Как реагировать? Как ответить? Как описать сегодня мир, в котором мы живем и творим? Как описать оригинальнее и честнее (я говорю не “реалистичнее”, но “честнее”) наш опыт мира? Это точно не должно быть в духе простой, поверхностной, положительной литературы, написанной индустриальной высокотехнологичной прозой, это не должна быть литература, которая запродана Спектаклю, на плодотворную территорию которой Спектакль жаждет проникнуть любым способом – компромиссом, растлением, примитивным цинизмом или нарочитым кичем. Эта псевдолитература, которая становится все более и более пресной, все более банальной и предсказуемой, все более незначительной, обитает за границами наших мучений и наших мечтаний.

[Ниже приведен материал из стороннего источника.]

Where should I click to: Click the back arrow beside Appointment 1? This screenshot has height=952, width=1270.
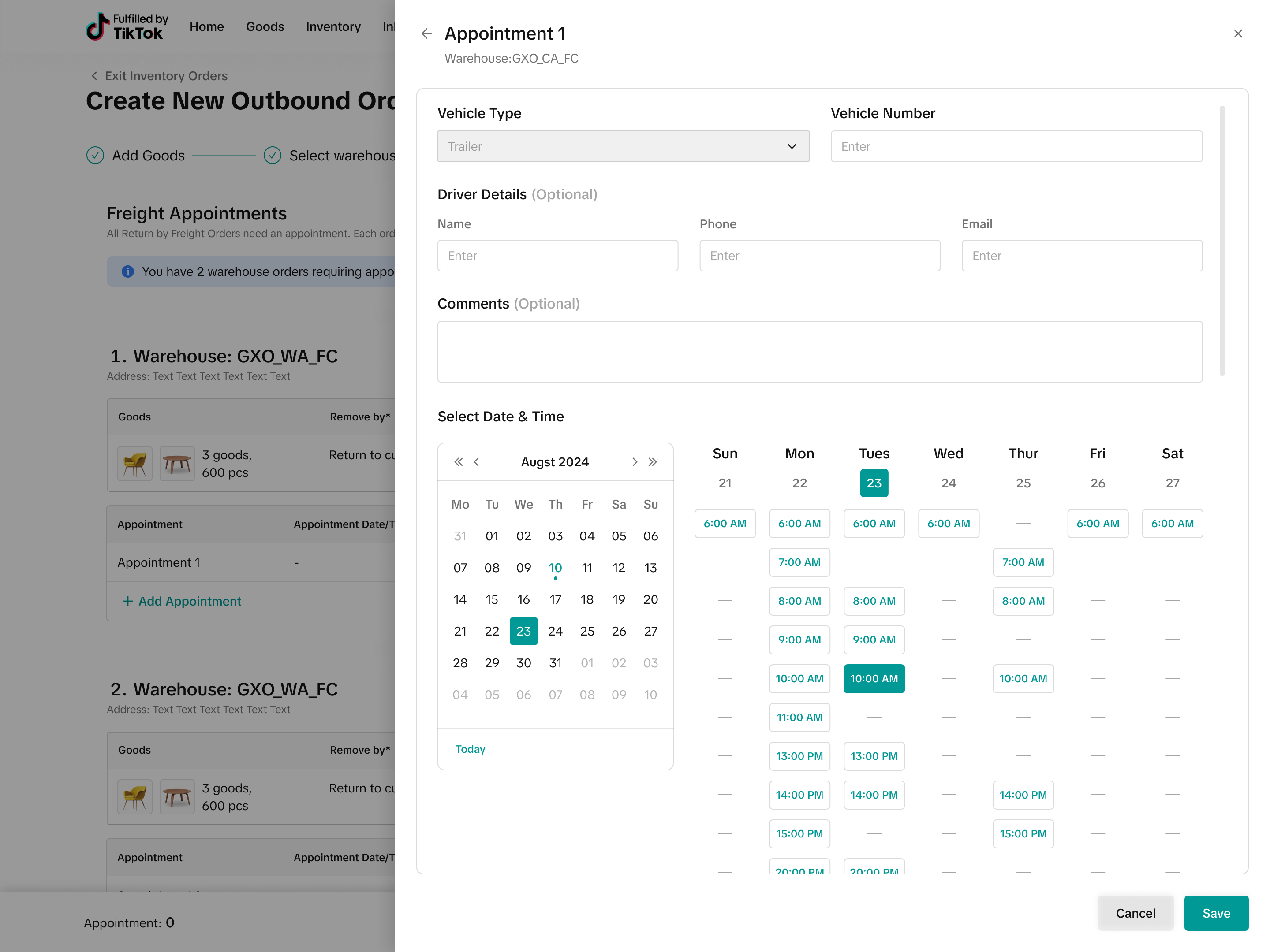(426, 34)
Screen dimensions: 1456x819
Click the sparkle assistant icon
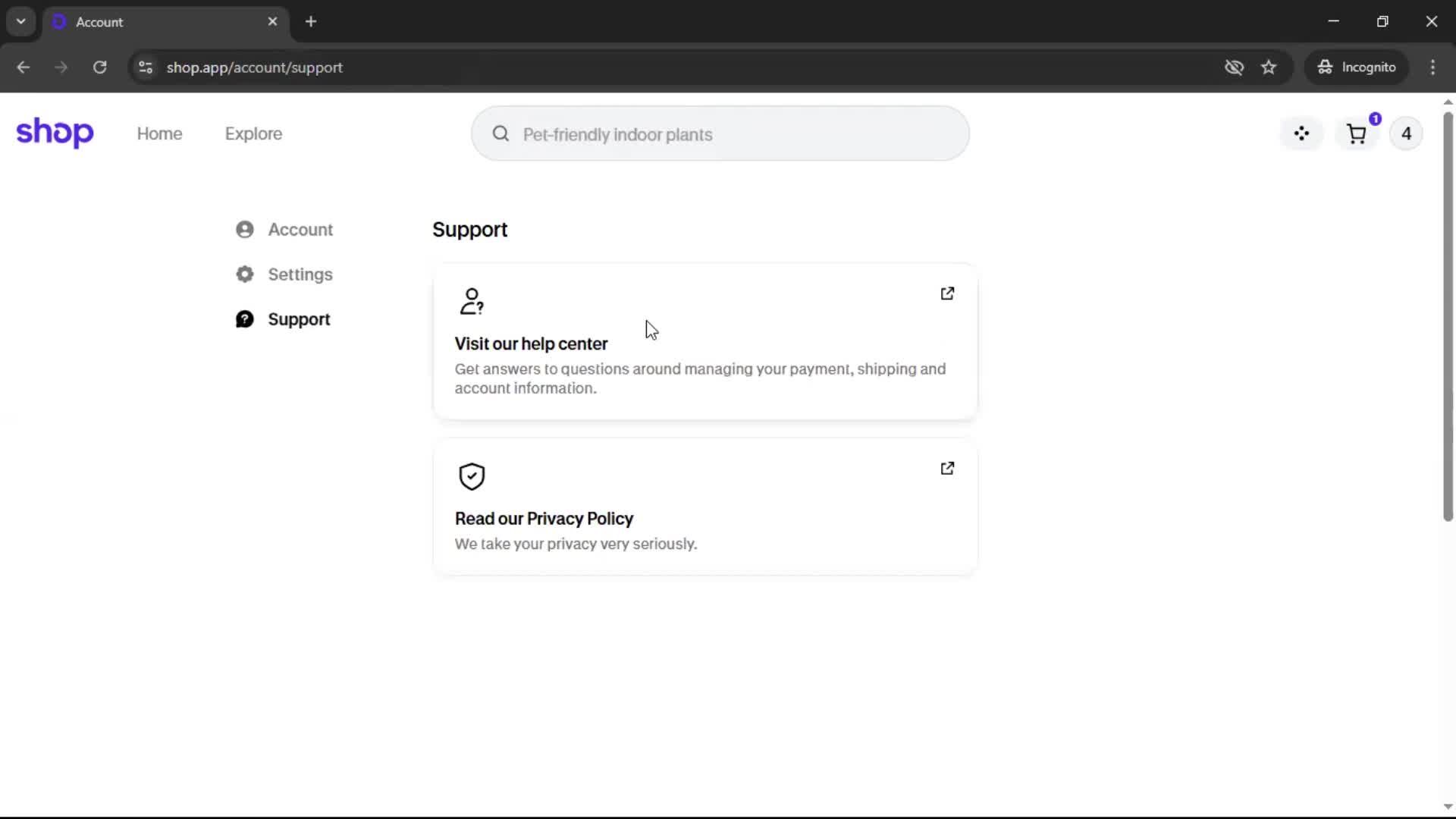pos(1301,133)
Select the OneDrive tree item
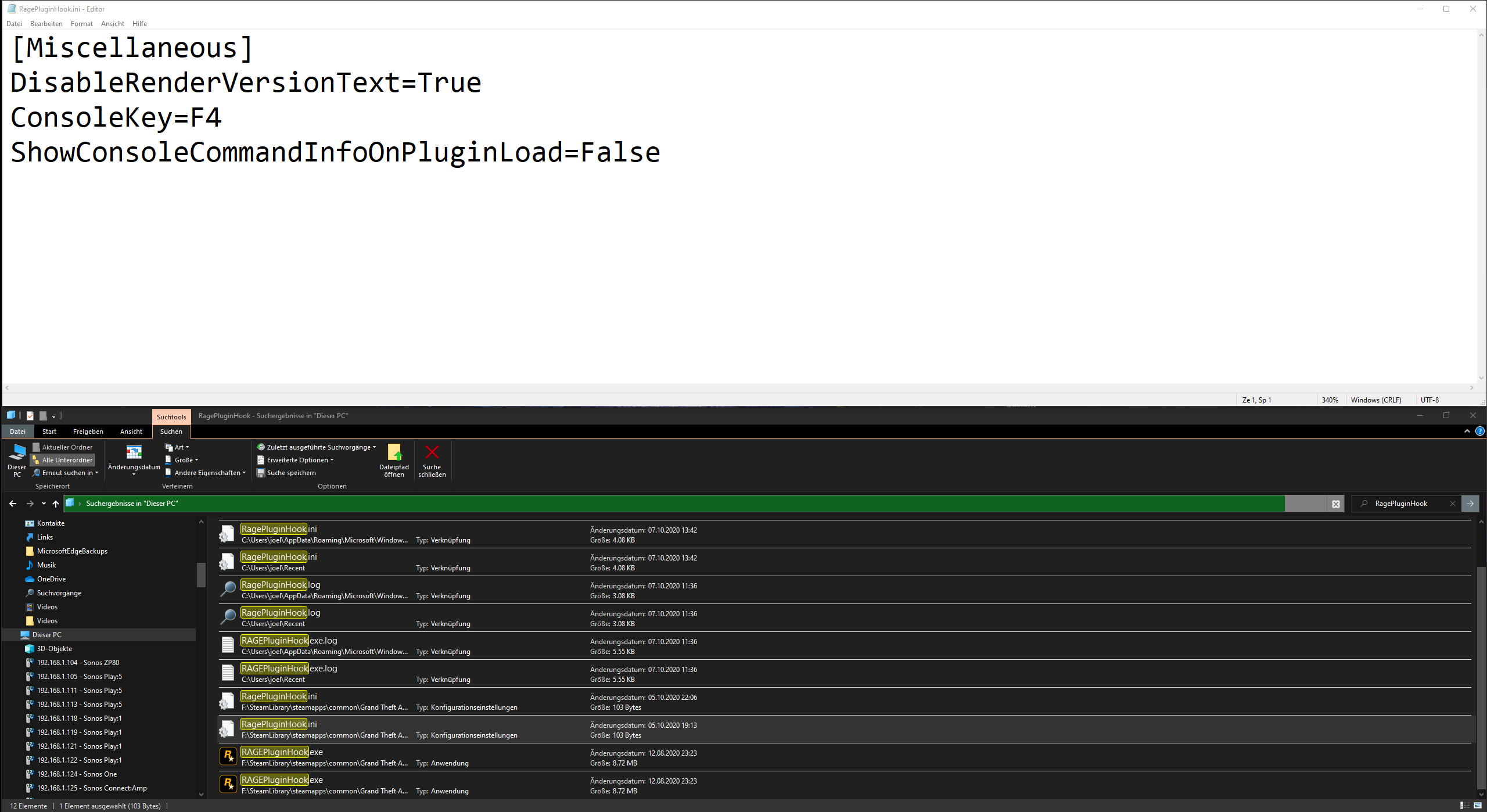The image size is (1487, 812). [x=51, y=579]
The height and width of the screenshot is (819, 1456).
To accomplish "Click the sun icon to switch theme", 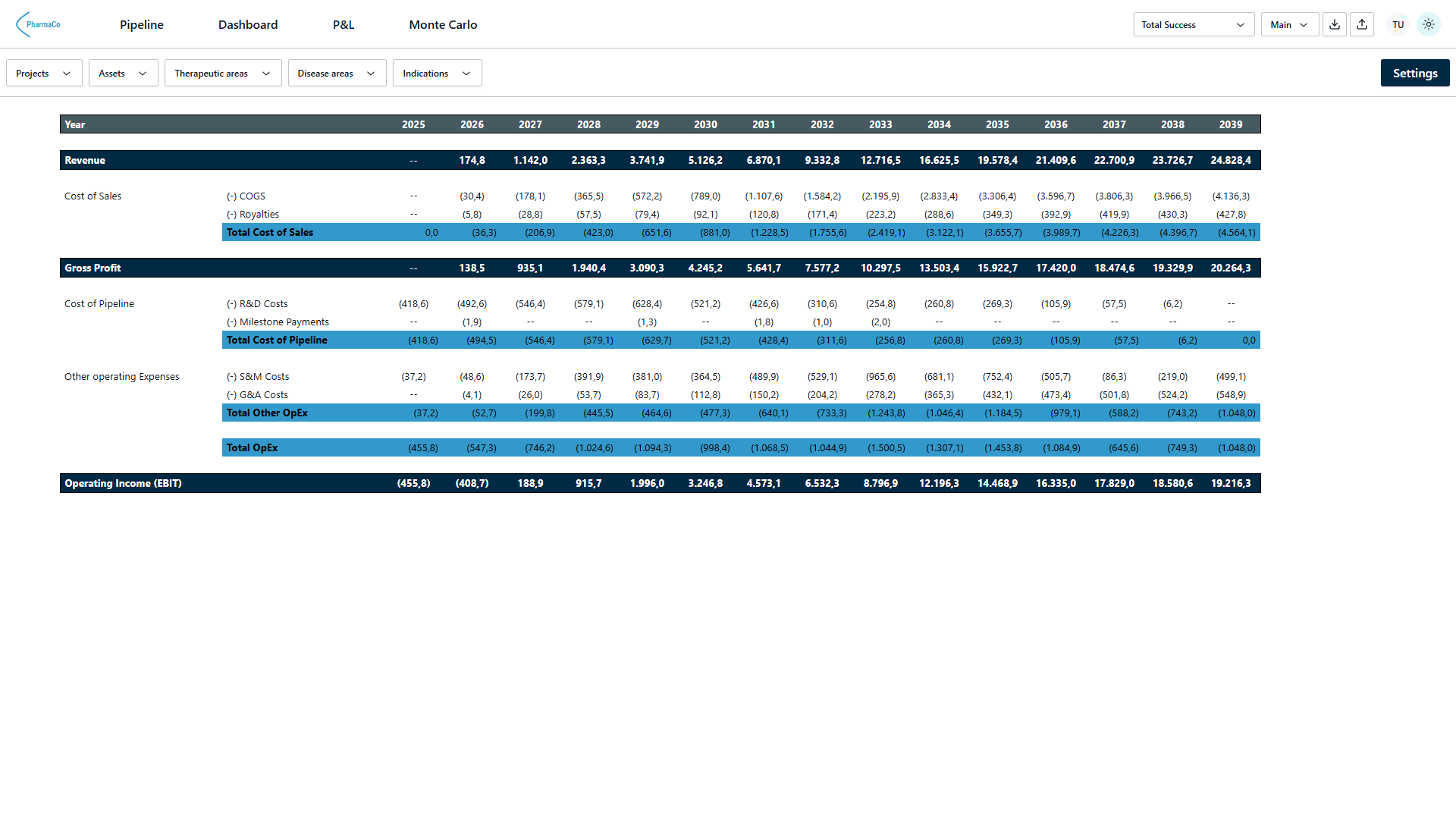I will pos(1429,24).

Когда литература перестает понимать мир и принимает кризис репрезентации, в которой она функционирует, она становится простым развлечением, становится частью Спектакля.
Каков же антидот к этому нерефлективному и ленивому восприятию того, что претендует на звание литературы? Им должен стать тип письма, который сопротивляется попыткам обратить его в искаженные или ложные приемы и символы. Литература, которая нам нужна сегодня, будет систематично разъедать и рассеивать постановку Спектакля, срывать его ожиданно-благополучное начало, середину и дешевую развязку. Этот тип письма будет одновременно бережливым и обнажающим, но риторически сложным, так что он сможет ухватить мир по-новому. Такой тип письма должен создать территорию сопротивления отчужденному пристрастию к образам, будет усовершенствовать мир образами и подрывать его ими. Такого рода письмо должно стать свободной зоной внутри непрозрачного Спектакля.
Любой, кто продолжает заниматься литературой, не соглашаясь с тем фактом, что литература не может влиять на общество, вынужден задаться животрепещущими вопросами: какую конечную цель он преследует? какой прок в его работе? какое значение для мира имеет его труд? Труд, который общество безусловно вытеснило на обочину, труд, сведенный к своего рода очаровательно-старомодному способу выживания, труд, находящийся за границами серьезного самоосознания.
Когда литература становится излишком культуры, дополнением к культуре, она больше не может именовать себя литературой. Литература, которую можно приобрести в супермаркете рядом с помидорами, больше не имеет права именоваться литературой, да и вообще не должна создаваться.
Но теперь возникает вопрос, может ли серьезная литература, могут ли ее творцы избежать использования вторсырья, которое происходит на торжище книг? Способна ли литература пережить это уменьшение, эту банализацию, которую СМИ навязывают современной культуре? Может ли литература освободиться от стремления к успеху и рекламы, которые проглатывают и переваривают культуру? Может ли литература выдержать гипноз маркетинга, сладкую скуку единодушия, целлофан, которым оборачивают мысль, и коммерциализацию желания? Иными словами, справится ли она с конформизмом и банальностью и сможет ли играть роль в обществе, обрести в нем место? И, наконец, есть ли еще люди, готовые отвернуться от Спектакля и найти время, чтобы писать и читать художественные произведения?”
Дмитрий Волчек: Раймон Федерман часто повторял слова Мэлона, беккетовского героя, о “смерти без энтузиазма”. “Я хотел бы умереть без энтузиазма” - последняя строка стихотворения, в котором Федерман перебирает варианты смерти – смерть героя, смерть труса, неожиданная смерть, бесстыдная смерть. Раймон Федерман умер 6 октября от рака у себя дома в Сан-Диего. Ему был 81 год. Весной выйдет его последняя книга воспоминаний – о парижском детстве. Она называется “Тсс!”.